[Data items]

---*---

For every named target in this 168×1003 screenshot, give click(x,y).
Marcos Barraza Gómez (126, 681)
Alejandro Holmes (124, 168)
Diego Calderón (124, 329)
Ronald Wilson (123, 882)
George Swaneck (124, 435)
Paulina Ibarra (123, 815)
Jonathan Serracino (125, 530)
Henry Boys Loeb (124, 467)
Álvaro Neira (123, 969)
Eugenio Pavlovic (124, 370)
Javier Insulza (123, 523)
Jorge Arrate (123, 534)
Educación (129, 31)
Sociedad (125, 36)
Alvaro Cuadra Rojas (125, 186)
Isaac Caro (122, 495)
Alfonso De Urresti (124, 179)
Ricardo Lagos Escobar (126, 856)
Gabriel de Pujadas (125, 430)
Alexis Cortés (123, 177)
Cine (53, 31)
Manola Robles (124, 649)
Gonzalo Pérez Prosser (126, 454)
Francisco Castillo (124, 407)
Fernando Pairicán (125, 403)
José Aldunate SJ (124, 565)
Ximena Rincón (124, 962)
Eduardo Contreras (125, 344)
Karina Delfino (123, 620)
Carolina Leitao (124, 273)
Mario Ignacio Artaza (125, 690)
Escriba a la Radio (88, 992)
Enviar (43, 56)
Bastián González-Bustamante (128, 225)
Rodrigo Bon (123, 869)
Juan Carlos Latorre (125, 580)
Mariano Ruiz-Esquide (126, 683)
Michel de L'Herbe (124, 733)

---*---

Edit the rows above so that "Educación" becomes "Education", and keep everything else the same.

→ **CORRECT ANSWER**
For every named target in this 168×1003 screenshot, give click(x,y).
Marcos Barraza Gómez (126, 681)
Alejandro Holmes (124, 168)
Diego Calderón (124, 329)
Ronald Wilson (123, 882)
George Swaneck (124, 435)
Paulina Ibarra (123, 815)
Jonathan Serracino (125, 530)
Henry Boys Loeb (124, 467)
Álvaro Neira (123, 969)
Eugenio Pavlovic (124, 370)
Javier Insulza (123, 523)
Jorge Arrate (123, 534)
Education (129, 31)
Sociedad (125, 36)
Alvaro Cuadra Rojas (125, 186)
Isaac Caro (122, 495)
Alfonso De Urresti (124, 179)
Ricardo Lagos Escobar (126, 856)
Gabriel de Pujadas (125, 430)
Alexis Cortés (123, 177)
Cine (53, 31)
Manola Robles (124, 649)
Gonzalo Pérez Prosser (126, 454)
Francisco Castillo (124, 407)
Fernando Pairicán (125, 403)
José Aldunate SJ (124, 565)
Ximena Rincón (124, 962)
Eduardo Contreras (125, 344)
Karina Delfino (123, 620)
Carolina Leitao (124, 273)
Mario Ignacio Artaza (125, 690)
Escriba a la Radio (88, 992)
Enviar (43, 56)
Bastián González-Bustamante (128, 225)
Rodrigo Bon (123, 869)
Juan Carlos Latorre (125, 580)
Mariano Ruiz-Esquide (126, 683)
Michel de L'Herbe (124, 733)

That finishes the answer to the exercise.